It is through an administrative rulemaking process through the Land Conservation and Development Commission. That is a body that formed in 1973 at the beginning of Oregon state land use planning. Right? So this is going to apply to cities and towns of certain sizes that are within Metro areas within Oregon. And there’s kind of a number of different parking tools that they can pick from, but we expect, you know, in the next year there’s going to be, there’s no way that a town is going to get out of rolling back some of their parking requirements. It’s all just to what extent. So this very exciting.

Wood: It seems to cover some other things: walkway designs, bikeway standards, four-story buildings. It’s not just parking; it’s a whole bundle of things that they’re working on.
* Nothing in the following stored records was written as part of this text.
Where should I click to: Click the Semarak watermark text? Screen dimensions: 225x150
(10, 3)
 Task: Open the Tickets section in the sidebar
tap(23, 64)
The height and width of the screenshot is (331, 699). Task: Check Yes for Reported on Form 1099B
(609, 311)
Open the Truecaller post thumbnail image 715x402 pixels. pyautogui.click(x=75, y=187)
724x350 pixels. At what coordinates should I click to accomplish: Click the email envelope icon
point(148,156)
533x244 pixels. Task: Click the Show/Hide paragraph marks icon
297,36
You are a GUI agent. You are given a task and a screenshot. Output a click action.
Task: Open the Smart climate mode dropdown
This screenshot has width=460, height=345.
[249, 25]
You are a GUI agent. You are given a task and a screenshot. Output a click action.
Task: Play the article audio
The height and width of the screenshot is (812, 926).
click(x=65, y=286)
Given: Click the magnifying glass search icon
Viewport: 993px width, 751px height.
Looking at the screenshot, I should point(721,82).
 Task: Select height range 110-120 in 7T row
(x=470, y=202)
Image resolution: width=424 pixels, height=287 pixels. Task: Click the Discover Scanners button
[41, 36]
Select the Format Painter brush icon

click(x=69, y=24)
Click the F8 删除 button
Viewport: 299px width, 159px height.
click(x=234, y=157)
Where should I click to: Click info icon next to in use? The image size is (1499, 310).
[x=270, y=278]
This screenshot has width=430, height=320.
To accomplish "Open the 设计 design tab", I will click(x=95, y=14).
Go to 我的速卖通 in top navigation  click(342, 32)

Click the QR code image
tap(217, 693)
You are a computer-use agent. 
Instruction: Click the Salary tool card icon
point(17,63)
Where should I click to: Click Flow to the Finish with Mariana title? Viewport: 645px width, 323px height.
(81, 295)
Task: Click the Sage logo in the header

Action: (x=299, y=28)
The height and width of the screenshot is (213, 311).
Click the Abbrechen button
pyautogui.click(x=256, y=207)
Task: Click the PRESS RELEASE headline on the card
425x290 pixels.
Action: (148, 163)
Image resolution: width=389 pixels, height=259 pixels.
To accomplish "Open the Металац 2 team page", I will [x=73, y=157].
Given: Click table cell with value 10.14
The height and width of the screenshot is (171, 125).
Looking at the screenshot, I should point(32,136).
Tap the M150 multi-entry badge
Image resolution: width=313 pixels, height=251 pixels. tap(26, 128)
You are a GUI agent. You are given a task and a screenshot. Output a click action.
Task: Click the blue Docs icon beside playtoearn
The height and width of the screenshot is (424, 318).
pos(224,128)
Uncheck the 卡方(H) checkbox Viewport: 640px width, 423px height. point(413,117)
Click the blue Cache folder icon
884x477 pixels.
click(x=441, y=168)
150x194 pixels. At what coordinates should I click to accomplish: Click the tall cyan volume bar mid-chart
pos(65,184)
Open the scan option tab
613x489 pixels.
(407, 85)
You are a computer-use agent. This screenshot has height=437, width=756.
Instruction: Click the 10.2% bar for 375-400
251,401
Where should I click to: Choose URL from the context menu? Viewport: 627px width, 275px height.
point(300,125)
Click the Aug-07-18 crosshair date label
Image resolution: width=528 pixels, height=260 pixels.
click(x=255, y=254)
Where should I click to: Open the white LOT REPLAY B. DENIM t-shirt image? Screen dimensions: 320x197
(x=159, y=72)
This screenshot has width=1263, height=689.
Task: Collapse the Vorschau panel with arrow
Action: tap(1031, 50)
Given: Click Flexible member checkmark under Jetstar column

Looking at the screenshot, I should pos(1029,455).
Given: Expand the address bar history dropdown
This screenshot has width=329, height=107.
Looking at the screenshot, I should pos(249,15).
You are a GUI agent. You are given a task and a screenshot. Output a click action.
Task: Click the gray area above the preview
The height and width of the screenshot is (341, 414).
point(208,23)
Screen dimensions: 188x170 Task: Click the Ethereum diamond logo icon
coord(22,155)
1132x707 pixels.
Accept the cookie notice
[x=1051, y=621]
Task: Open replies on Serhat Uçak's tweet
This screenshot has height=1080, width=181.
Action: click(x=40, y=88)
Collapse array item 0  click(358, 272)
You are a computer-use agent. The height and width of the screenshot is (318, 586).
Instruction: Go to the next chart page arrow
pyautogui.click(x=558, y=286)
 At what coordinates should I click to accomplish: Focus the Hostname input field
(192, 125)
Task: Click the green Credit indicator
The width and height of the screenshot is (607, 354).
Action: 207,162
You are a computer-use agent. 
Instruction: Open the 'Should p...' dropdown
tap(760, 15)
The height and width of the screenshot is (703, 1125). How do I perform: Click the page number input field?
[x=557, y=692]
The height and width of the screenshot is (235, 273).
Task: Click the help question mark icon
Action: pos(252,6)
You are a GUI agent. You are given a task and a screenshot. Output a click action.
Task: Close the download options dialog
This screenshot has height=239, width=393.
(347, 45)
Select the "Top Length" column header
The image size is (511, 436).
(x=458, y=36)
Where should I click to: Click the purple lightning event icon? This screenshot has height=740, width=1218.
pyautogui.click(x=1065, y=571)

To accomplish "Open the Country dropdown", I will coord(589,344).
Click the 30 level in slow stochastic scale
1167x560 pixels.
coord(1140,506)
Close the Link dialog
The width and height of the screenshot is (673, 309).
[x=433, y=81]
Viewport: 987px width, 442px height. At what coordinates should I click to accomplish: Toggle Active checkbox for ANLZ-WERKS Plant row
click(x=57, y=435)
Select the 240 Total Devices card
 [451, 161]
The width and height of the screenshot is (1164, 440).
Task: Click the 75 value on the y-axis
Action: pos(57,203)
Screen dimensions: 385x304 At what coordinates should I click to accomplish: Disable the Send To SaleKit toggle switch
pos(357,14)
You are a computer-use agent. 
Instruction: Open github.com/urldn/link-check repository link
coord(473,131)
Gould: The proposal is called the Climate Friendly and Equitable Communities. Land use is really at the heart of a lot of climate issues. When we think about Oregon, 40 percent of all carbon emissions come from transportation, and transportation and land use are two sides of the same coin, right? How walkable a place is, how close can the buildings be located to each other to make them walkable. Parking requirements are right in the heart of how we can space our cities around geometrically. So, yes, parking reform is just one of the reforms as part of this rulemaking process. There are other requirements for cities to designate climate-friendly zones in their cities that will also loosen zoning requirements to allow bigger buildings than before. Also some transportation planning rules, right? To help encourage to move away from some of the autocentric designs into ones that are more multimodal.